■ **INPUT RECORDS**:
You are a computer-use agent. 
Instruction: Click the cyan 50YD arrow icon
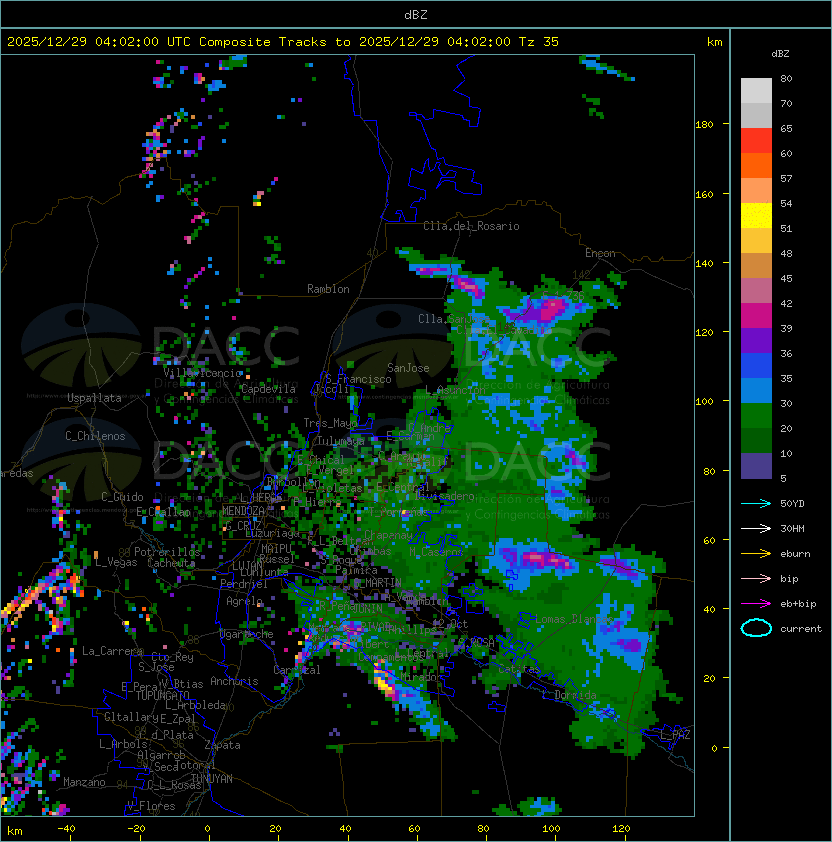pyautogui.click(x=756, y=503)
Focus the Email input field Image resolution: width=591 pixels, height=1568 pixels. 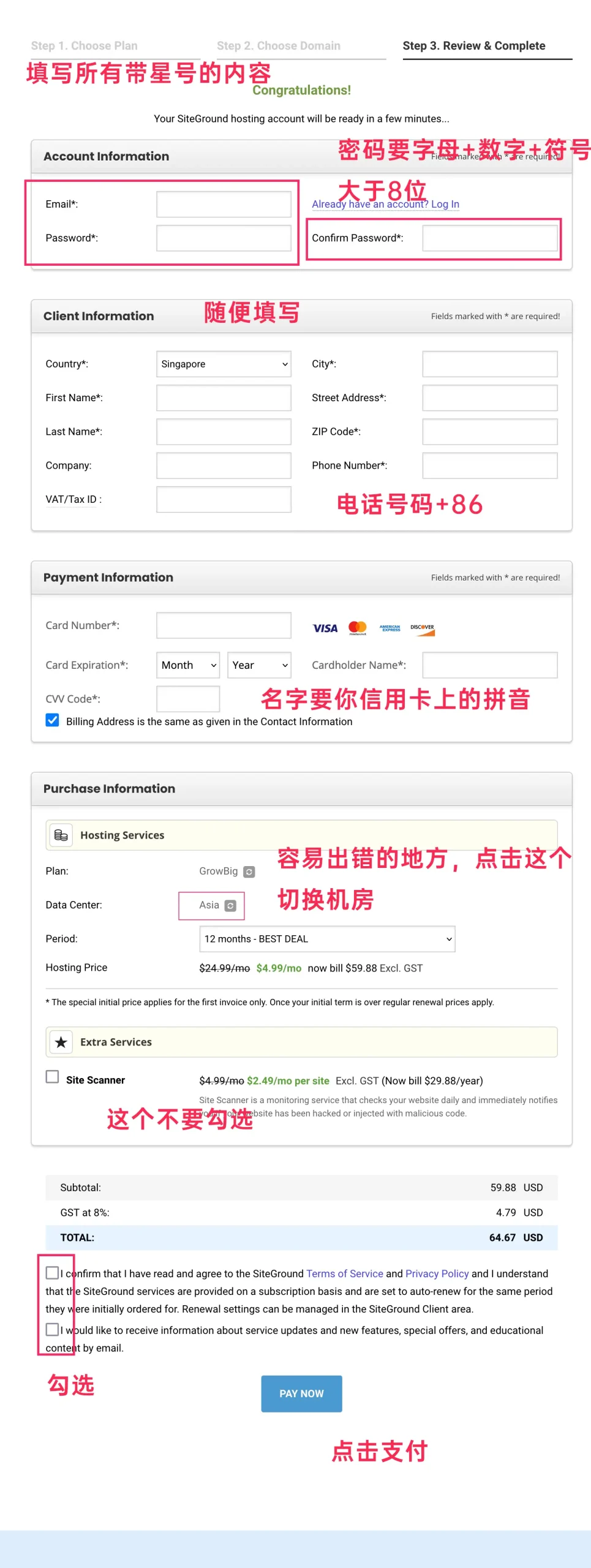(224, 205)
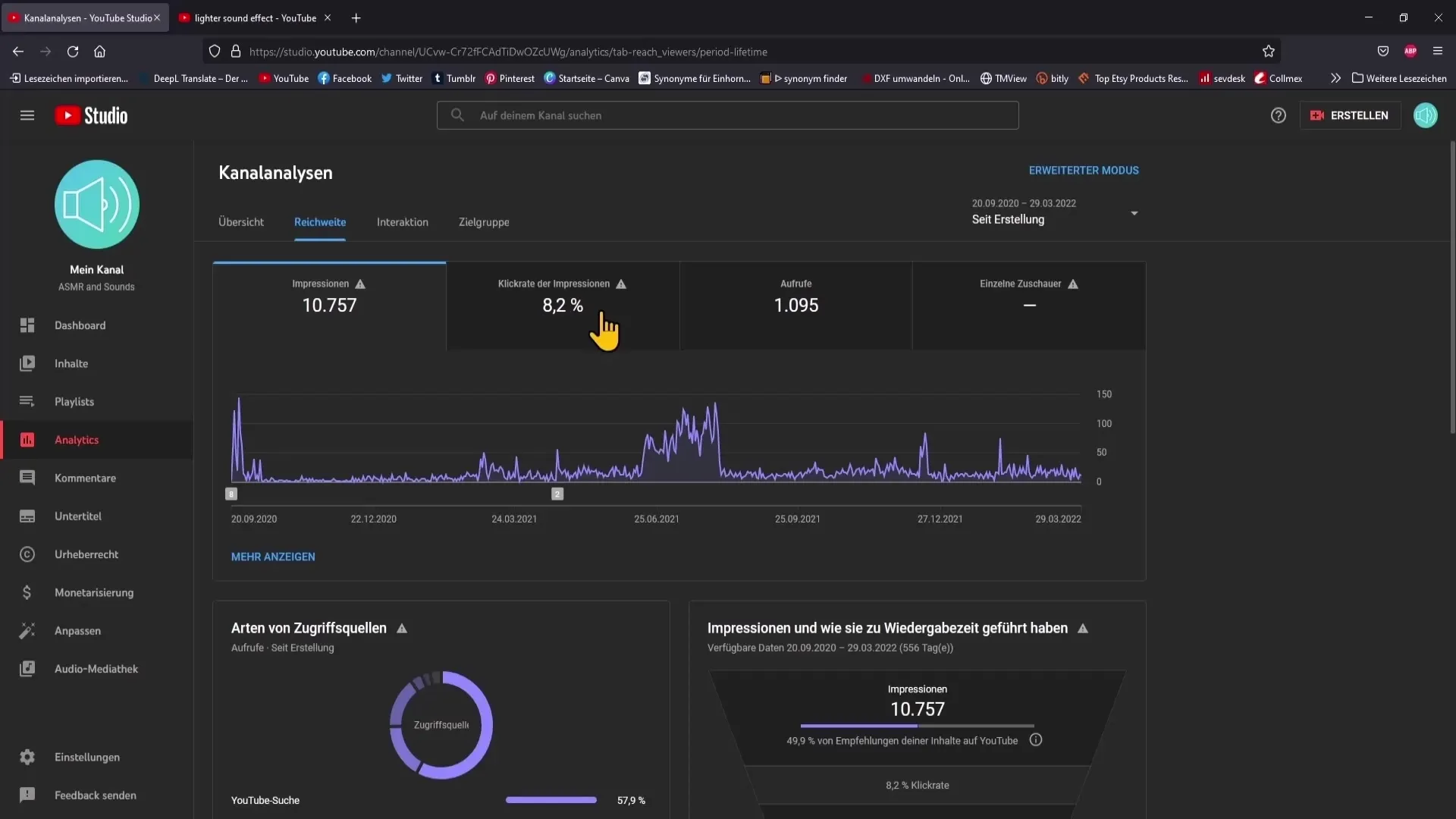Viewport: 1456px width, 819px height.
Task: Click the Audio-Mediathek icon
Action: 27,668
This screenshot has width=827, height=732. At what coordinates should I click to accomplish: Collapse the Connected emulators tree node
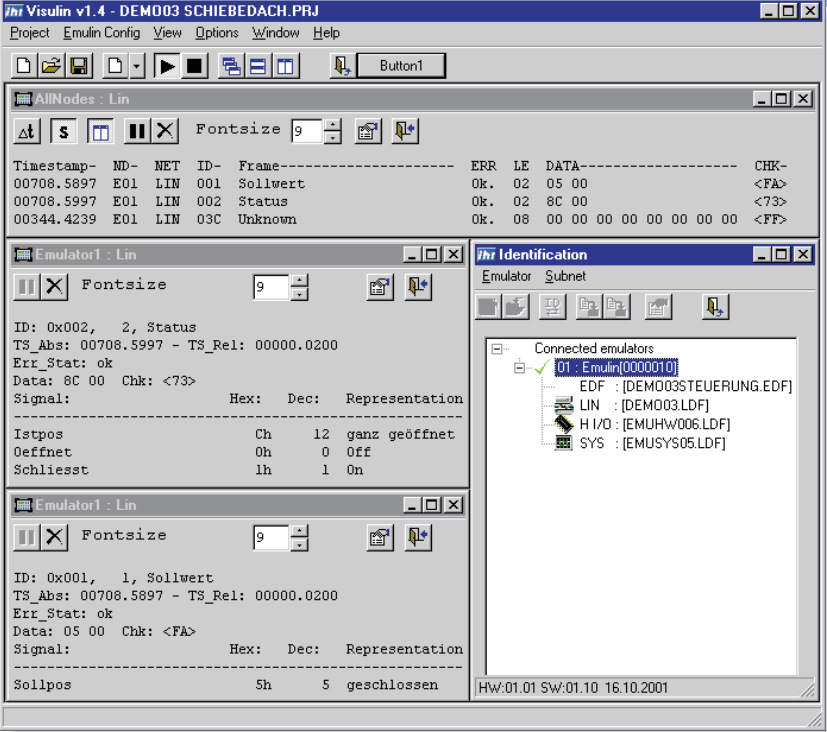tap(496, 349)

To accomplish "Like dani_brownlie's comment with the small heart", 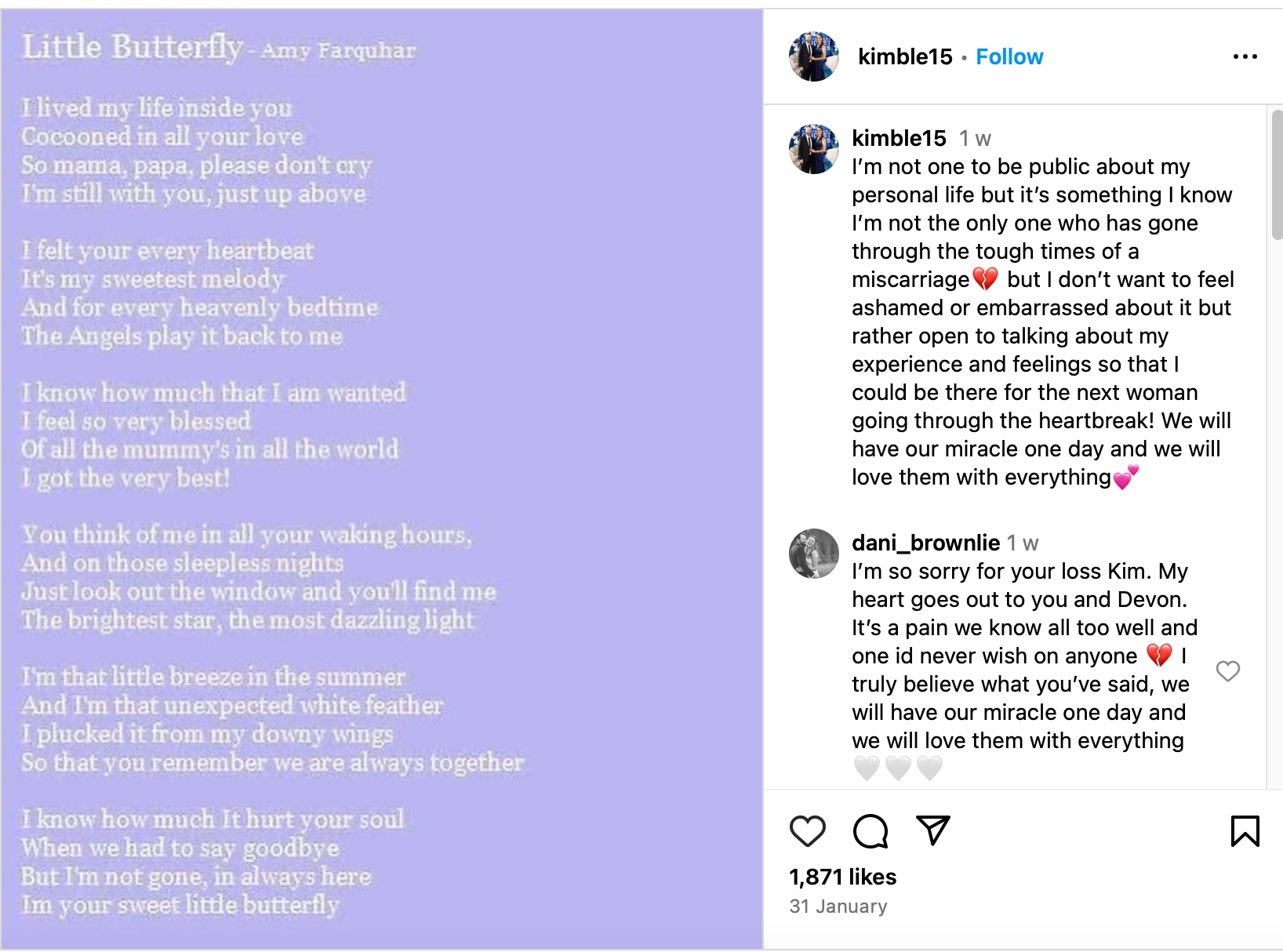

■ **YOUR OBJECTIVE**:
Lines from the one containing "This screenshot has" through the end of the material above must be reproduced exactly; pictures must not be.

■ **RESPONSE TO THE EXERCISE**:
This screenshot has width=827, height=732. At what coordinates should I click to accomplish: Collapse the Connected emulators tree node
tap(496, 349)

To accomplish "Like dani_brownlie's comment with the small heart", 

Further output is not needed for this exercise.